Una cauta tortuga y un estólido
tigre tenían sus moradas limítrofes en un delicioso bosque. La tortuga usaba y
abusaba de la astucia, frente a la torpeza de su vecino. Tanto es así, que éste
desconfiaba siempre de las propuestas tortuguiles y actuaba siempre en contra.
Cierto día, por acuerdo común, cosa rara, determinaron convertirse en pastores:
ambos comenzarían a formar el rebaño. La avispada tortuga propuso, sin darle
importancia:
-Yo compraré una cabra que será
madre de numerosas crías.
También al tigre le pareció mejor
comprar primero la hembra. Entonces, la tortuga cambió de resolución y dijo:
-Mira, amigo, si te parece, vamos a
efectuar las compras; lo haremos en poblados distintos; además, yo prefiero
comprar antes el macho cabrío, para que me ayude en las labores, hasta que
adquiera su pareja. El tigre, sin reflexionar, respondió:
-Quien comprará el macho cabrío
seré yo; siempre me estás poniendo a prueba. Tú sabes bien que el macho se
reproduce con frecuencia y pretendes engañarme, diciéndome que lo emplearás en
los trabajos domésticos.
Al oír esto, la tortuga se frotó
las manos; dio gracias a sus antepasados por haber cegado la inteligencia del
felino y le contestó, complaciente:
-Pues cómprate el macho; yo mercaré
la hembra; pero con una condición: cuando tu macho tenga la primera cría, me la
venderás y conseguirás buen dinerito.
Así lo acordaron. Al cabo de una
semana, se encontraron en el poblado con las respectivas compras, que cada cual
ponderaba, a su manera. El tigre lanzó este reto, en tono vanidoso:
-Ya veremos quién llega a tener el
rebaño más numeroso, antes de cinco años.

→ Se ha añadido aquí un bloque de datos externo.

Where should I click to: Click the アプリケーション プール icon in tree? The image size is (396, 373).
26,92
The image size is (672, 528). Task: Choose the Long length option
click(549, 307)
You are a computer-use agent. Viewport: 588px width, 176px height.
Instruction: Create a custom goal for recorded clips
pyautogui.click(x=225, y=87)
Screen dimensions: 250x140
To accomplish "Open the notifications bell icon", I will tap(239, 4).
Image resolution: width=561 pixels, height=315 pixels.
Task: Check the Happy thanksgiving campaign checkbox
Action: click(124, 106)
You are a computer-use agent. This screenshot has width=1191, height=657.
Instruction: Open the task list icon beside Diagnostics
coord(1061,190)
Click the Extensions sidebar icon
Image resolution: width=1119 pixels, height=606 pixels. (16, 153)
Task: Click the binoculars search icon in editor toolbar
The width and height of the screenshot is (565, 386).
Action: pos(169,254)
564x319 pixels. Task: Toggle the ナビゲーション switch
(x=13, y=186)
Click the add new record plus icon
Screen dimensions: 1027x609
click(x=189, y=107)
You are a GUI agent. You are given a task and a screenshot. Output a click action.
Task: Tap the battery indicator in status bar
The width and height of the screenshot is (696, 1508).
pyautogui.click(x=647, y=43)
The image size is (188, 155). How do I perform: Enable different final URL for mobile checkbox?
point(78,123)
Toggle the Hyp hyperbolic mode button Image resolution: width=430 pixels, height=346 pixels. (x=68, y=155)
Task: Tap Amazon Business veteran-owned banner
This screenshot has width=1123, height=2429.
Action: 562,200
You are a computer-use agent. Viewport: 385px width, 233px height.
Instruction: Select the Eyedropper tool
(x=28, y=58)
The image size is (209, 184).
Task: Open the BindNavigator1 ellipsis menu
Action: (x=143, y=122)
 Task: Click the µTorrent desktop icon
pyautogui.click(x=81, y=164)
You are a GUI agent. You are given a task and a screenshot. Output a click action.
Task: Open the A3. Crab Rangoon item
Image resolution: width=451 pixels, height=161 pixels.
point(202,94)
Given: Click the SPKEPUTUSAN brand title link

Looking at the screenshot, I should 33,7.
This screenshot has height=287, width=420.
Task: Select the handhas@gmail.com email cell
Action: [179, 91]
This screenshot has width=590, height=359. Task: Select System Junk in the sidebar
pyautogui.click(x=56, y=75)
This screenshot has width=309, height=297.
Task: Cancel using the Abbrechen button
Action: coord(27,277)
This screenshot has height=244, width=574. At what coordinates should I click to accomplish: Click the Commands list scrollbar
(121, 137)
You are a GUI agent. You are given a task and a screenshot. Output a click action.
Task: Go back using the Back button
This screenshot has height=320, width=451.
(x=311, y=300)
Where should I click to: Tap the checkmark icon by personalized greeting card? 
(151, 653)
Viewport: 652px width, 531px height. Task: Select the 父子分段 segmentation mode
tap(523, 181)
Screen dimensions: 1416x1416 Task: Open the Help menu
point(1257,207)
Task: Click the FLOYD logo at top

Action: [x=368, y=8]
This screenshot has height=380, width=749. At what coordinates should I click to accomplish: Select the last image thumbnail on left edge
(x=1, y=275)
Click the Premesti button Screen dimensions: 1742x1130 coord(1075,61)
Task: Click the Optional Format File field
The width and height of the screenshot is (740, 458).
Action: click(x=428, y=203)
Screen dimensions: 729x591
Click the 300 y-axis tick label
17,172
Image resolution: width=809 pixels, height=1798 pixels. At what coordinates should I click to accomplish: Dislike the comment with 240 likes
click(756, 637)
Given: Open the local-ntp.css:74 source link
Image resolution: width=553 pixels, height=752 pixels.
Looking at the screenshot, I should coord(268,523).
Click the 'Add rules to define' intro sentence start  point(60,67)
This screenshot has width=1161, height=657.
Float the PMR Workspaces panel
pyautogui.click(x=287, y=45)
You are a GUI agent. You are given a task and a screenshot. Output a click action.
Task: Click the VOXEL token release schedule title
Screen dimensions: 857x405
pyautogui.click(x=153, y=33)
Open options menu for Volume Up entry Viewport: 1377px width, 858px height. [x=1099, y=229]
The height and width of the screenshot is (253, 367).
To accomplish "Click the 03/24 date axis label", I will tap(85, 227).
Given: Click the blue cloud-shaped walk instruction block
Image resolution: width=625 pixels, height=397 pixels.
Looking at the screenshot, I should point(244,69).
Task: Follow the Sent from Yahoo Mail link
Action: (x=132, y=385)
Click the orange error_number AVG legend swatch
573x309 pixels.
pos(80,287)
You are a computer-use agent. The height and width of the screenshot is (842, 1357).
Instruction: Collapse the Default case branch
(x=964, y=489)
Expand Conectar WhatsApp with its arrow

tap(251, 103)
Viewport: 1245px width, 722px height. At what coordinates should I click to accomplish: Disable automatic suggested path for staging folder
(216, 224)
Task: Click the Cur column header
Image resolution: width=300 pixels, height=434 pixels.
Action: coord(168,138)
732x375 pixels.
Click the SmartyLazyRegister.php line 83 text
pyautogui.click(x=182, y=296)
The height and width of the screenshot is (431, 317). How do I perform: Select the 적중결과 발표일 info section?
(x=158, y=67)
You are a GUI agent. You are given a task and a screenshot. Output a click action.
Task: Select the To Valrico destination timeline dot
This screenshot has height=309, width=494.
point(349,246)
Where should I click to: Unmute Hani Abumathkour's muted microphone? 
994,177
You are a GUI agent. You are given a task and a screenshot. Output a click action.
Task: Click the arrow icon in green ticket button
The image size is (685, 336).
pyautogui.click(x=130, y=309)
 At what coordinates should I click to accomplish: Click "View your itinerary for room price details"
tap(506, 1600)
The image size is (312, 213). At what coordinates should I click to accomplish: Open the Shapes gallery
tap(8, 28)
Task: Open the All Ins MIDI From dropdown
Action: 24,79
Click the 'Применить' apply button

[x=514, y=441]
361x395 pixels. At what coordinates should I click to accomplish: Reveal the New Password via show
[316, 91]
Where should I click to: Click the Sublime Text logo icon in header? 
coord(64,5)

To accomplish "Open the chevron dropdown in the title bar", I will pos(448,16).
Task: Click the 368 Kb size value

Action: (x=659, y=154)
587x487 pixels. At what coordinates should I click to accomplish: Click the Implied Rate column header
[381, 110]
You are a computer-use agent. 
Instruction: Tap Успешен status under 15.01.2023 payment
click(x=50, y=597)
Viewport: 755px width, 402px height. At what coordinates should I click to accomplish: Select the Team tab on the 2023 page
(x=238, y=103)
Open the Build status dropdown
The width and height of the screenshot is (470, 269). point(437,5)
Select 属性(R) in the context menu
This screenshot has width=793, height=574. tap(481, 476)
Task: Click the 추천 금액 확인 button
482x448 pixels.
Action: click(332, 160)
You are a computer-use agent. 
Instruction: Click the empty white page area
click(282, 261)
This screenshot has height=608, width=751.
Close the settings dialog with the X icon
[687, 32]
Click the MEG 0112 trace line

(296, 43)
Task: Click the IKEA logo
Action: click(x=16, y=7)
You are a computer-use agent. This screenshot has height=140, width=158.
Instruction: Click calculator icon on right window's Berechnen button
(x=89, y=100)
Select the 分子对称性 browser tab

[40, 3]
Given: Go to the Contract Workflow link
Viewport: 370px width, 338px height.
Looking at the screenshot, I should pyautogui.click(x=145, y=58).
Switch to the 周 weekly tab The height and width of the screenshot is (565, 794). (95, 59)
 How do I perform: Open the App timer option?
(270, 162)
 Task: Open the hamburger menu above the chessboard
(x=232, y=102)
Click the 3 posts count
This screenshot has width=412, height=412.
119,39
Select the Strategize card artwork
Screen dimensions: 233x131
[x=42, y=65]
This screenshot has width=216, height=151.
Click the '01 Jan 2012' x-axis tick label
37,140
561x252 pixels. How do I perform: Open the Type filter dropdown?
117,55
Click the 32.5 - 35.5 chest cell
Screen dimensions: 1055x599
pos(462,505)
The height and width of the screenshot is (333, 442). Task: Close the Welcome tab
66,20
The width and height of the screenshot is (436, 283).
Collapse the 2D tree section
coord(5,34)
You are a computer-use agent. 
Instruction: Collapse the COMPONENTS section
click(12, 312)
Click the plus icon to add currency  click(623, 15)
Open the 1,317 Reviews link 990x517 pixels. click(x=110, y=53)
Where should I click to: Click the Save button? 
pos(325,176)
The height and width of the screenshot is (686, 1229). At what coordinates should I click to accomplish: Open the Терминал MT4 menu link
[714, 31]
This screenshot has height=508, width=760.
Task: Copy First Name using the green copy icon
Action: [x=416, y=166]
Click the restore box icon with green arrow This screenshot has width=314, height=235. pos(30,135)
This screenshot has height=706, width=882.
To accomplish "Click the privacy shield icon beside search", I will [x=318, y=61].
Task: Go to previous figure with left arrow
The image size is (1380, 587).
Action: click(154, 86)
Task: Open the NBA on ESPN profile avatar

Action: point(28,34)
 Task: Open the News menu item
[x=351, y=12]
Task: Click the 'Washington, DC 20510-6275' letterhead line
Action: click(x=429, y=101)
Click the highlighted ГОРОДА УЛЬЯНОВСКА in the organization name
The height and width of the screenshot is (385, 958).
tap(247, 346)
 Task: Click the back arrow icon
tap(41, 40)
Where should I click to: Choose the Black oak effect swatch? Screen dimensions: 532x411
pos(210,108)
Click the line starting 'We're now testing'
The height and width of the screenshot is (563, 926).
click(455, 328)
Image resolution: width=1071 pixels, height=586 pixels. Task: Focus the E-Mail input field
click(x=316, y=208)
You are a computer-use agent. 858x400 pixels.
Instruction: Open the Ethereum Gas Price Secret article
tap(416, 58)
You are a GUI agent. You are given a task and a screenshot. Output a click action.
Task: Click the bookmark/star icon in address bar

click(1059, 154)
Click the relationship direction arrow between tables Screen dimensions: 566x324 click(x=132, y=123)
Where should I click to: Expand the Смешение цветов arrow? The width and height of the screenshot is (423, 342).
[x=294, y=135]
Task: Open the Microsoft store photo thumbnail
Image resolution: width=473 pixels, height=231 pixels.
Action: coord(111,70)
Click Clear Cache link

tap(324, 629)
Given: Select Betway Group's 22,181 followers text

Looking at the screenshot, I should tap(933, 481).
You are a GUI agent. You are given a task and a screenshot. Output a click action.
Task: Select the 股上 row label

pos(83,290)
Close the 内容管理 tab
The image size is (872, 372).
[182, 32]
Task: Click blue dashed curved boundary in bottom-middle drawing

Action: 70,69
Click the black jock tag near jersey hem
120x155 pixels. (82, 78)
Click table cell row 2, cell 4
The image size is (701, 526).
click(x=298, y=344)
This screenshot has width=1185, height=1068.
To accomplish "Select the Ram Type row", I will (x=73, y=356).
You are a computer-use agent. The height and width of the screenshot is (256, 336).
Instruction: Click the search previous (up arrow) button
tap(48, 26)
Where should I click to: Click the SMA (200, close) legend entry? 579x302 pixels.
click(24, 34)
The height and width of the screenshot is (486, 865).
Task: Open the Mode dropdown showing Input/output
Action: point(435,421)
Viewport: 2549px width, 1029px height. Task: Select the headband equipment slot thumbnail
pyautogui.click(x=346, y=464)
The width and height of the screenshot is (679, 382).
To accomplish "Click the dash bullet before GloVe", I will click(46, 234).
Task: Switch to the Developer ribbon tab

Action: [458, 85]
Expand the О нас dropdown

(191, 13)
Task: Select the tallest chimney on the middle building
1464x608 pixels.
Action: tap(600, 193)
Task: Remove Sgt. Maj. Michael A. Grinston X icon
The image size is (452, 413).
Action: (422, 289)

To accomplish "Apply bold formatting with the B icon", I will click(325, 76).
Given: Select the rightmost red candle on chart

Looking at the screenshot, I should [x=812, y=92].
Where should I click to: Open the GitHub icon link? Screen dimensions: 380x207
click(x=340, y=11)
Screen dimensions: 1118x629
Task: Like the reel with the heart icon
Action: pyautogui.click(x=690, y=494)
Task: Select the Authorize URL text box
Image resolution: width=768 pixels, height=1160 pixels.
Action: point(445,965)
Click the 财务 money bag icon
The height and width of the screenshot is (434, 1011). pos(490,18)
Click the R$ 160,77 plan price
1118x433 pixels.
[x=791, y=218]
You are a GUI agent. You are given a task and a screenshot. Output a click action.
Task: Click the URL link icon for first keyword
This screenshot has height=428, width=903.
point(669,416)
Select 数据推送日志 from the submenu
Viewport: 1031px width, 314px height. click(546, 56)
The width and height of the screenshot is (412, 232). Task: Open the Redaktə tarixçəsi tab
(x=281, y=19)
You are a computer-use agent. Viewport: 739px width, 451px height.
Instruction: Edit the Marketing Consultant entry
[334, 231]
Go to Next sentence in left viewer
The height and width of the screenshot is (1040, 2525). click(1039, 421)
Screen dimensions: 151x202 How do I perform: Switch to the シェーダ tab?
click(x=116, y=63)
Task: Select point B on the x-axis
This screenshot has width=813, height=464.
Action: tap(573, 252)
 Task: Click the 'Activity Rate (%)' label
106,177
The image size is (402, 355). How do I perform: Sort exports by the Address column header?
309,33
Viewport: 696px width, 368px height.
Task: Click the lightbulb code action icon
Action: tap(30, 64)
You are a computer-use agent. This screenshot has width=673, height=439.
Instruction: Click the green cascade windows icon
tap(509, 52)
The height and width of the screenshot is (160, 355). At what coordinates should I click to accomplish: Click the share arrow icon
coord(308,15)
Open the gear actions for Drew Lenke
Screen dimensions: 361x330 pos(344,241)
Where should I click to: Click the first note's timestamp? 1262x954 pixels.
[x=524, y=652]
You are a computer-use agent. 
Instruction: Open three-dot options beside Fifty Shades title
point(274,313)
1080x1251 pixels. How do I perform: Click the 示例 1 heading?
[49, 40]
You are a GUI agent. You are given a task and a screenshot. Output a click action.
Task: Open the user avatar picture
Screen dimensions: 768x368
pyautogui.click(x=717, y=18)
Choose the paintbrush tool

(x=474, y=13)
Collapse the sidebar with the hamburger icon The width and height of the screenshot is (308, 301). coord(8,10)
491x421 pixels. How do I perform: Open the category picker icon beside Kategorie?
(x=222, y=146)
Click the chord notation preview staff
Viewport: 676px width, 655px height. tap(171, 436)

No dijo nada la tortuga; disimuló y
fingió estar apenada. Transcurrían los días; machos y hembras triscaban
alegres por las cercanías del poblado. Al cabo de unos meses, parió la cabra
una magnífica cría. El parto cogió fuera a la tortuga, ausente por la defunción
de un familiar. El estúpido tigre se figuró que había sido el macho el que
había parido; por eso, al regresar la tortuga, le dijo satisfecho:
-Amiga, mi macho ha parido, y ¡qué
cabritilla más sana!
-Ha sido mi cabra, la he visto, al
llegar, amamantando a la pequeña, -respondió la tortuga.
-¿Acaso soy embustero?, -repuso el
tigre furibundo. Tú vienes de viaje y desconoces lo que ha ocurrido aquí. Por
otra parte, la tierna criatura no distingue aún quién la ha engendrado. La
tortuga renunció a discutir. Lenta y silenciosamente se encaminó a casa, donde
el esposo y los hijos se le burlaron, porque tenía miedo del tigre.
Día y noche tramaba la tortuga el
modo de recobrar su cabritilla. Pasado un mes, se fue de paseo al poblado
vecino. De regreso, se puso triste, muy triste. A un kilómetro de casa, empezó
a derramar gruesas lágrimas y a lanzar gritos lastimeros. Todos los vecinos,
incluidos sus familiares y el tigre, salieron al encuentro y preguntaron por la
causa del llanto. No respondió nada, antes intensificó los sollozos y decía
gritando:
-¡Ay, suegro mío!, ¡suegro mío!
¡Ay, suegro mío!, ¡suegro mío! ¡Ay, suegro mío de mi alma! ¡Ay!, ¡ay!, ¡ay!,
¡mujer mía!, llora, llora tu desdicha; tu padre ha muerto en el parto!
Los circunstantes empezaban a
pensar que la tortuga o había perdido el juicio o había bebido un vaso de más.
«¿Cómo un hombre podría morir en el parto?», susurraban entre sí. Delegaron al
tigre, como de más edad, para que preguntase a la tortuga qué era lo ocurrido.
-Amiga, -le preguntó éste- no
entendemos cómo el hombre puede morir en el parto. ¿No ves que es imposible que
muera éste por ser hombre?
Inmediatamente, la astuta tortuga
cesó en sus lloros, secó las fingidas lágrimas y preguntó al tigre y
acompañantes:
-Yo tampoco entiendo cómo pudo
parir un macho cabrío. ¿No ves que resulta imposible, por ser macho?
El tigre quedó mudo y rígido como
una estatua de ébano, y confesó que la cabritilla no le pertenecía.